*** Opening Available data ***

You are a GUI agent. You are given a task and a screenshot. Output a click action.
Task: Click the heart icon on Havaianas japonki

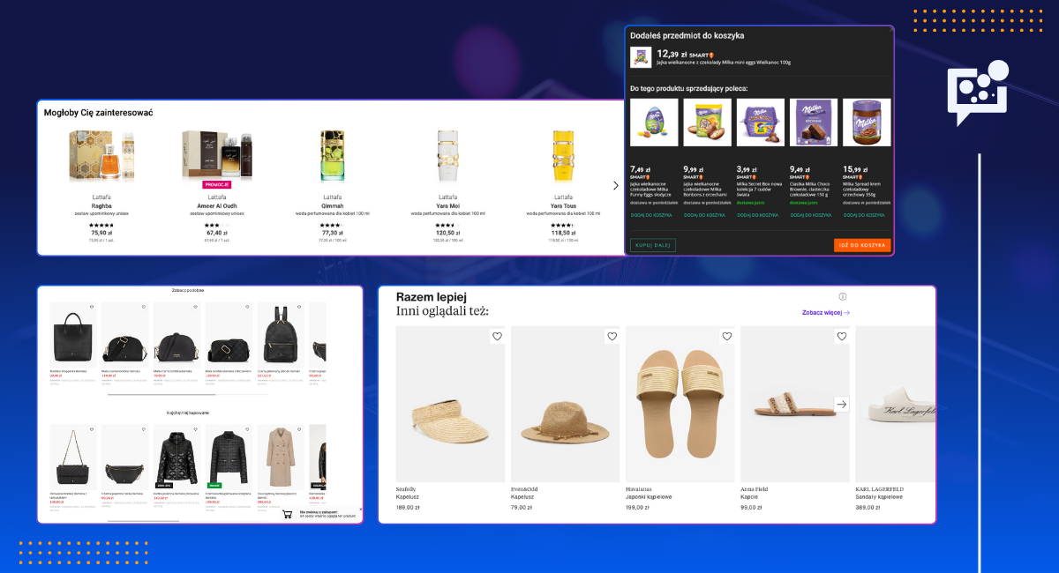(x=726, y=336)
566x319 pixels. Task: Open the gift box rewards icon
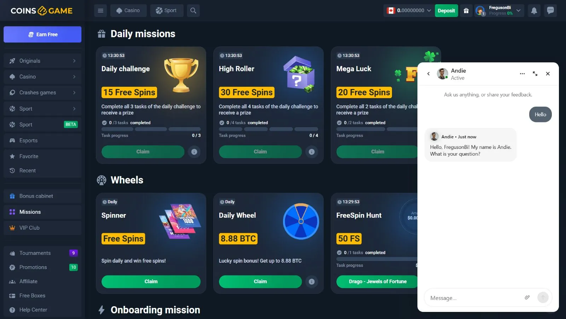[466, 11]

*** Closing Available data ***

Problem: Write out each line again, exactly as it appears above, except for any picture.

Response to this exercise:
You are a GUI agent. You are given a task and a screenshot. Output a click action.
Task: Click the heart icon on Havaianas japonki

(x=726, y=336)
566x319 pixels. Task: Open the gift box rewards icon
[466, 11]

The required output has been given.